11. Voorkomen van seksueel misbruik binnen vrijwilligersorganisaties

Er wordt op dit moment een pakket aan maatregelen ontwikkeld ter voorkoming van seksueel misbruik binnen vrijwilligersorganisaties.2 Het doel van deze maatregelen is het creëren van een veilig klimaat binnen vrijwilligersorganisaties.

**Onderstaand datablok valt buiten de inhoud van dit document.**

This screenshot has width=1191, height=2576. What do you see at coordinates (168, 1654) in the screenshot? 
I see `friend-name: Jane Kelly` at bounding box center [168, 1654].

Een van de uitgangspunten van het pakket aan maatregelen is dat het voorkomen van seksueel misbruik een gezamenlijke verantwoordelijkheid van overheid, organisaties en ouders is.

Verreweg de meeste onderdelen van dit pakket zijn inmiddels ontwikkeld en beschikbaar gesteld op de website www.inveiligehanden.nl. Het betreft hier de omgangsregels, een gedragscode en een meldprotocol. Uniform vrijwilligers-tuchtrecht en een referentielijst maken onderdeel uit van het pakket en zijn momenteel nog in ontwikkeling. Hiermee worden de mogelijkheden gecreëerd ongewenst gedrag te sanctioneren en te voorkomen dat een tuchtrechtelijk veroordeelde bij een andere organisatie actief wordt. Het WODC-onderzoek naar de aard en omvang van seksueel grensoverschrijdend gedrag binnen het georganiseerd vrijwilligerswerk, dat onlangs naar uw Kamer is verzonden1, geeft aan dat het risico op seksueel misbruik door vrijwilligers beperkt is. Dit wijst er vooralsnog op dat met het pakket aan maatregelen is gekozen voor een proportionele aanpak om te voorkomen dat kinderen binnen vrijwilligersorganisaties het slachtoffer worden van seksueel misbruik of van ongewenst gedrag.

12. Conclusie

Deze brief bevat een overzicht van de mogelijkheden die worden benut en de maatregelen die zijn en worden genomen gericht op een verantwoorde terugkeer van pedoseksuelen in de maatschappij. Wij zijn van oordeel dat tijdens de resocialisatie van pedoseksuelen de veiligheid van het kind altijd centraal dient te staan bij het handelen van de betrokken instanties. Met de genoemde maatregelen streven wij ernaar in samenwerking met de ketenpartners dergelijke delicten zoveel mogelijk te voorkomen en de resocialisatie van pedoseksuelen zo goed mogelijk te bewaken.

Dit laat overigens onverlet dat resocialisatie buiten de muren plaatsvindt en in de samenleving. In opeenvolgende fasen van meer vrijheden worden justitiabelen in staat gesteld om te gaan met de nieuwe verantwoordelijkheden die horen bij resocialisatie. Het is dan ook nooit uit te sluiten dat ook na de genoemde maatregelen recidive zal blijven plaatsvinden, tijdens en na de toezichtsperiode.

Wel wordt met de maatregelen getracht het recidivegevaar te minimaliseren.

De minister van Justitie,

E. M. H. Hirsch Ballin

De staatssecretaris van Justitie,

N. Albayrak


XNoot
1

Kamerstukken II 2008/09, 31 700 VI, nr. 72.

XNoot
2

Kamerstukken II 2007/08, 31 200 VI, nr. 43.

XNoot
1

Kamerstukken II 2009/10, 32 123 VI, nr. 6.